この本は、小学生や中学生の8人の「きみ」が登場する。主人公が毎回変わり、様々な視点からの物語を読むことが出来る。しかし、すべて繋がっているような子供時代から大人までの複雑な人間関係を感じることが出来る。「独りぼっちは嫌だ」、「自分はここにいてもいいのだろうか」と、登場人物は皆何かしら悩みを抱えもがいている。
本作は、全編を通じて恵美という女の子が中心にいます。小学4年生の時に事故で片足を不自由にし、以後松葉杖での生活を余儀なくされている。それ以来、人気者だった恵美は不愛想になってしまい、孤立してしまうが同じように孤立していた由香と一緒にいるようになる。由香は、病気がちで、少しトロく、ニブい女の子であった。

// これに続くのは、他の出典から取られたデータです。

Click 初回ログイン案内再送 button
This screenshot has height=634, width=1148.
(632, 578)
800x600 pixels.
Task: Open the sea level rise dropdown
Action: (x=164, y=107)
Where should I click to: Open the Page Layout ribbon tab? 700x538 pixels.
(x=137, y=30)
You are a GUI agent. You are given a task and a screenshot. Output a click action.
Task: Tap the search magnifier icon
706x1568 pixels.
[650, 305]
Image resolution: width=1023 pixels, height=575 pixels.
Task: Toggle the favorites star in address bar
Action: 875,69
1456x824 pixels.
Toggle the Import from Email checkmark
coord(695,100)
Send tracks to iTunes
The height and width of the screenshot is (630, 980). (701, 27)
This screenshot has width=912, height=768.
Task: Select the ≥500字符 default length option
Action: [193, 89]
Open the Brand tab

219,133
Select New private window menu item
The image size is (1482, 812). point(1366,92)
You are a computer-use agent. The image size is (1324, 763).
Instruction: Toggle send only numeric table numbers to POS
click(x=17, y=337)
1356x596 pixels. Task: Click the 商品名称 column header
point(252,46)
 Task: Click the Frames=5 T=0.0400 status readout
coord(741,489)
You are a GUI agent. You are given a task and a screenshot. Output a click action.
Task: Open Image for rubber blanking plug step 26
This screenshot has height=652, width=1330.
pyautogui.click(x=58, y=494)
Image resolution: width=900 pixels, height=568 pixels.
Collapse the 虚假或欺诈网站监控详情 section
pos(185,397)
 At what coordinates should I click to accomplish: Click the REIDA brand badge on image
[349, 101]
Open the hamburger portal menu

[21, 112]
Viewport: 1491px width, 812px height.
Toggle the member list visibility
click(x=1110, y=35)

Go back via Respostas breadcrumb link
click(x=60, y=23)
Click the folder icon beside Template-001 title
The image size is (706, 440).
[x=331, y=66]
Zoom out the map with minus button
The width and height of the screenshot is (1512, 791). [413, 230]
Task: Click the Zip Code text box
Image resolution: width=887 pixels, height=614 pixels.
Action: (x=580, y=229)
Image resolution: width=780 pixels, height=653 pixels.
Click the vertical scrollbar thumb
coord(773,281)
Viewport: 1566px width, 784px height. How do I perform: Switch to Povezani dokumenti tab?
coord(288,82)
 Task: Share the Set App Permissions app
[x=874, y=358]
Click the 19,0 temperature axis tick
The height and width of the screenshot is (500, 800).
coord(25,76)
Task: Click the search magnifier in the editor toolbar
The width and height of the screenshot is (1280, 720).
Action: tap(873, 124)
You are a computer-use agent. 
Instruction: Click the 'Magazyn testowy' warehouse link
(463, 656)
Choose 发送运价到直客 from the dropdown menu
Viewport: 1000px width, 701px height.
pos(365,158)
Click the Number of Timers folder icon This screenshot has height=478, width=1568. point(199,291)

どの作品も、恵美か恵美の周囲の人間にスポットライトが当てられ物語が進んでいく。「友だち」との関係であれこれごたごたしている人々が、「みんな」を否定し、「友だち」である由香を大切にしようとする恵美と触れることで、何かしら変わっていく、というようなストーリーを「きみ」という二人称で描いている作品である。
この作品は、学生だったことがあるすべての人に、等しく似たような経験があると言わせるような、学校の世界というのを完璧に描いているような気がした。恵美という人物を主軸とし、その周囲にいる「みんな」を否定できない人々ものにスポットライトを当てていく感じになる。そのように、「みんな」と「友だち」っていったい何なのだろうと考えさせられるような作品ではないかと感じた。そこに答えはなく、自分のなりの理解の仕方は持っていてもいいが、そこに至るヒントみたいなものを、本作が与えてくれるような気がする。